Text provided: Begin
The development authority’s general fund and tax increment financing would be likely funding sources for project. The city is working to identify other outside funding and grant sources.
Operation of the small-business center would likely be a nonprofit incubation model. The center would offer physical space for entrepreneurs, as well as training, resources and networking with other business owners.
If purchased, the property could eventually be transferred to a community ownership model such as a cooperative or a community investment trust.
City staff members recommended the council consider Northwind Plaza for purchase because the large space offers immediate revenue from the existing tenants. It would be near the proposed Bottineau Blue Line LRT extension line and existing transit routes, allowing residents access by public transit.
Purchasing the property would give the city the option to control development of the site, avoiding gentrification if the light rail line is indeed constructed.
The former library building is further from existing retail shops, as well as current and proposed public transit routes. It would also require significant investment to be viable as a retail space.
The long-term financial benefits of property ownership for the project outweigh the higher upfront costs when compared with leasing space, said Daniela Lorenz, business development coordinator.
Text provided: End
Data shown: Begin
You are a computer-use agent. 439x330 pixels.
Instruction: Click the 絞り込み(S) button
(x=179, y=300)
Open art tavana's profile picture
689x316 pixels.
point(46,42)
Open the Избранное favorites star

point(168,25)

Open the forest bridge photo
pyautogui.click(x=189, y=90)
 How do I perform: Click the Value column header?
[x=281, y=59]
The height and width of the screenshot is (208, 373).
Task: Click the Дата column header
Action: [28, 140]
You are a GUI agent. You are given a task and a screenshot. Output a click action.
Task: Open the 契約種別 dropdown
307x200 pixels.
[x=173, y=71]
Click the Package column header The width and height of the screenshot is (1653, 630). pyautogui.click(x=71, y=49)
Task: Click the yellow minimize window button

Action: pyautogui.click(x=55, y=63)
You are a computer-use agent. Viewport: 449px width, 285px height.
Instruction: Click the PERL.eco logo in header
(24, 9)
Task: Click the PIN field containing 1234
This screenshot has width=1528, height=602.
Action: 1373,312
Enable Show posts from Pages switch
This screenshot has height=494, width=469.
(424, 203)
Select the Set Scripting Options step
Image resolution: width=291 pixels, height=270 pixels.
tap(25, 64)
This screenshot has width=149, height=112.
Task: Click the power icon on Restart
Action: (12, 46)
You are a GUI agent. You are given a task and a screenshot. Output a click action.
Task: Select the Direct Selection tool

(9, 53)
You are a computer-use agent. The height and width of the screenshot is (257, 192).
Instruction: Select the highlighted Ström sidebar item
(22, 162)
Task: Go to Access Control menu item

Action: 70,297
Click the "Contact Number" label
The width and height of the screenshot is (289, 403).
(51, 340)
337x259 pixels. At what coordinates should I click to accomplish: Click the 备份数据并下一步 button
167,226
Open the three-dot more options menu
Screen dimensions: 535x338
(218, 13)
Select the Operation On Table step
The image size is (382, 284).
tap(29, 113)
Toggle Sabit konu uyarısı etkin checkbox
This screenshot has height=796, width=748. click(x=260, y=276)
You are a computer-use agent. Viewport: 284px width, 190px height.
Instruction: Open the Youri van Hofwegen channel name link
Data shown: End
Resume the article about the city's proposed purchase of a property for a small-business center, starting after its last sentence.

If Northwind is purchased, the city would contract with a property management company to oversee the existing tenants and the overall property. Typical costs for a property management company are approximately 4-5% of the total operating costs for the space.
Many residents are considering opening a new business or changing their models in the wake of the COVID-19 pandemic, Pha said.
Pha would only support the purchase of a building if the intent was to eventually turn the facility into a cooperative or another community ownership model and build community wealth, she said.
“I’m really, really excited about it,” she said.
Jacobson concurred with Pha.
“I feel like it makes the most sense for me now – to be able to have areas where small businesses can start up and then with the option to grow even into a bigger space where they need to leave this,” she said. “One thing that I hope we can do is maybe have student field trips to see what building a business looks like in our community.”
Councilmember Wynfred Russell offered support for the project, saying he hopes it moves forward quickly. “This is something that has been largely driven by community, and the community has been asking for this for a very long time,” Russell said.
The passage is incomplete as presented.